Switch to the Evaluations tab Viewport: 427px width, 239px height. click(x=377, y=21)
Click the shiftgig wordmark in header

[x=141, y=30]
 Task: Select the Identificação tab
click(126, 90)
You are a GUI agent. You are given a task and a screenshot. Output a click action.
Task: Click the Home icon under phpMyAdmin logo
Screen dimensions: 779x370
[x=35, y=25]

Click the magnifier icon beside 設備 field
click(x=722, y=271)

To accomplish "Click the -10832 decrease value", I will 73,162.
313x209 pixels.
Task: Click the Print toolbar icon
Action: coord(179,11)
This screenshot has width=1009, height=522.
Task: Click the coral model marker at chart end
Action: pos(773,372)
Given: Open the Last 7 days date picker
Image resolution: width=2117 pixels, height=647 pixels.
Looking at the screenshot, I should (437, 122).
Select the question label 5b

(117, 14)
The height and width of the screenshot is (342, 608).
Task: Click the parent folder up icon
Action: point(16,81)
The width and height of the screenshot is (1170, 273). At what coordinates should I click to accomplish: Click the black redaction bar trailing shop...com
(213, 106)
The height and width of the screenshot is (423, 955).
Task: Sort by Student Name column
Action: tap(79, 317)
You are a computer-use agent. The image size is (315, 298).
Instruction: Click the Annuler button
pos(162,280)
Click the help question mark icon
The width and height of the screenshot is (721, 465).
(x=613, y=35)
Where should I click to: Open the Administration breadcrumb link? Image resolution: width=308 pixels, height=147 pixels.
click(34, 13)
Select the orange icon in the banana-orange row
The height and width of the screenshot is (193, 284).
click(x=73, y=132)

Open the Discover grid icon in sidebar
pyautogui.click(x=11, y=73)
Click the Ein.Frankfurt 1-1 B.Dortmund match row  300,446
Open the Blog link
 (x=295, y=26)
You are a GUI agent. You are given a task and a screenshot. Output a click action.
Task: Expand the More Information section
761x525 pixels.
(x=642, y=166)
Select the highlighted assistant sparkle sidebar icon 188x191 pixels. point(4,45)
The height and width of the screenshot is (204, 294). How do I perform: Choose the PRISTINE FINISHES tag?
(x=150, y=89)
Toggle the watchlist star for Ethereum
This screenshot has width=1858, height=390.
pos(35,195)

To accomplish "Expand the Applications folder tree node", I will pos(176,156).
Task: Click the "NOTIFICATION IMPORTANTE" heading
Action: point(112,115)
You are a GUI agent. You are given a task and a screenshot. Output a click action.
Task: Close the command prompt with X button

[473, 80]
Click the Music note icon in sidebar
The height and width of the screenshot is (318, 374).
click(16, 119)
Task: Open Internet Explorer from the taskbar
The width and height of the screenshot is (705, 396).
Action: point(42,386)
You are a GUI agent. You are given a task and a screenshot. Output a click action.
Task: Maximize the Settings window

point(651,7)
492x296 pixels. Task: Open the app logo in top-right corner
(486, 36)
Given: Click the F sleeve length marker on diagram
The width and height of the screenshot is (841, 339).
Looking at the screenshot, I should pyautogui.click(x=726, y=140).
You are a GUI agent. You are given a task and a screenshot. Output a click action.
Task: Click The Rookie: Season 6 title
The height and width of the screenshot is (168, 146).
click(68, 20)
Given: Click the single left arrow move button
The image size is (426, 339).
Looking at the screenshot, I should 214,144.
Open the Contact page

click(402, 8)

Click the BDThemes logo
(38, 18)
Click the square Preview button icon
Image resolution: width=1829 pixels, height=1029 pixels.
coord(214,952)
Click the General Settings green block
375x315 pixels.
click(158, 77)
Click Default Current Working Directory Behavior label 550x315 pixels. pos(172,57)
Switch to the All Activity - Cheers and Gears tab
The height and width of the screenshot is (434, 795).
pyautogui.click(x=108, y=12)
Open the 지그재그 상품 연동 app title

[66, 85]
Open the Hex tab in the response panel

┄┄┄┄┄┄

### Directions
Return every record, leaving each line exactly as it was given.

### Output for this exercise
Switch to the Evaluations tab Viewport: 427px width, 239px height. click(x=377, y=21)
Click the shiftgig wordmark in header

[x=141, y=30]
 Task: Select the Identificação tab
click(126, 90)
You are a GUI agent. You are given a task and a screenshot. Output a click action.
Task: Click the Home icon under phpMyAdmin logo
Screen dimensions: 779x370
[x=35, y=25]

Click the magnifier icon beside 設備 field
click(x=722, y=271)

To accomplish "Click the -10832 decrease value", I will 73,162.
313x209 pixels.
Task: Click the Print toolbar icon
Action: coord(179,11)
This screenshot has width=1009, height=522.
Task: Click the coral model marker at chart end
Action: pos(773,372)
Given: Open the Last 7 days date picker
Image resolution: width=2117 pixels, height=647 pixels.
Looking at the screenshot, I should (437, 122).
Select the question label 5b

(117, 14)
The height and width of the screenshot is (342, 608).
Task: Click the parent folder up icon
Action: point(16,81)
The width and height of the screenshot is (1170, 273). At what coordinates should I click to accomplish: Click the black redaction bar trailing shop...com
(213, 106)
The height and width of the screenshot is (423, 955).
Task: Sort by Student Name column
Action: tap(79, 317)
You are a computer-use agent. The image size is (315, 298).
Instruction: Click the Annuler button
pos(162,280)
Click the help question mark icon
The width and height of the screenshot is (721, 465).
(x=613, y=35)
Where should I click to: Open the Administration breadcrumb link? Image resolution: width=308 pixels, height=147 pixels.
click(34, 13)
Select the orange icon in the banana-orange row
The height and width of the screenshot is (193, 284).
click(x=73, y=132)

Open the Discover grid icon in sidebar
pyautogui.click(x=11, y=73)
Click the Ein.Frankfurt 1-1 B.Dortmund match row  300,446
Open the Blog link
 (x=295, y=26)
You are a GUI agent. You are given a task and a screenshot. Output a click action.
Task: Expand the More Information section
761x525 pixels.
(x=642, y=166)
Select the highlighted assistant sparkle sidebar icon 188x191 pixels. point(4,45)
The height and width of the screenshot is (204, 294). How do I perform: Choose the PRISTINE FINISHES tag?
(x=150, y=89)
Toggle the watchlist star for Ethereum
This screenshot has width=1858, height=390.
pos(35,195)

To accomplish "Expand the Applications folder tree node", I will pos(176,156).
Task: Click the "NOTIFICATION IMPORTANTE" heading
Action: point(112,115)
You are a GUI agent. You are given a task and a screenshot. Output a click action.
Task: Close the command prompt with X button

[473, 80]
Click the Music note icon in sidebar
The height and width of the screenshot is (318, 374).
click(16, 119)
Task: Open Internet Explorer from the taskbar
The width and height of the screenshot is (705, 396).
Action: point(42,386)
You are a GUI agent. You are given a task and a screenshot. Output a click action.
Task: Maximize the Settings window

point(651,7)
492x296 pixels. Task: Open the app logo in top-right corner
(486, 36)
Given: Click the F sleeve length marker on diagram
The width and height of the screenshot is (841, 339).
Looking at the screenshot, I should pyautogui.click(x=726, y=140).
You are a GUI agent. You are given a task and a screenshot. Output a click action.
Task: Click The Rookie: Season 6 title
The height and width of the screenshot is (168, 146).
click(68, 20)
Given: Click the single left arrow move button
The image size is (426, 339).
Looking at the screenshot, I should 214,144.
Open the Contact page

click(402, 8)

Click the BDThemes logo
(38, 18)
Click the square Preview button icon
Image resolution: width=1829 pixels, height=1029 pixels.
coord(214,952)
Click the General Settings green block
375x315 pixels.
click(158, 77)
Click Default Current Working Directory Behavior label 550x315 pixels. pos(172,57)
Switch to the All Activity - Cheers and Gears tab
The height and width of the screenshot is (434, 795).
pyautogui.click(x=108, y=12)
Open the 지그재그 상품 연동 app title

[66, 85]
Open the Hex tab in the response panel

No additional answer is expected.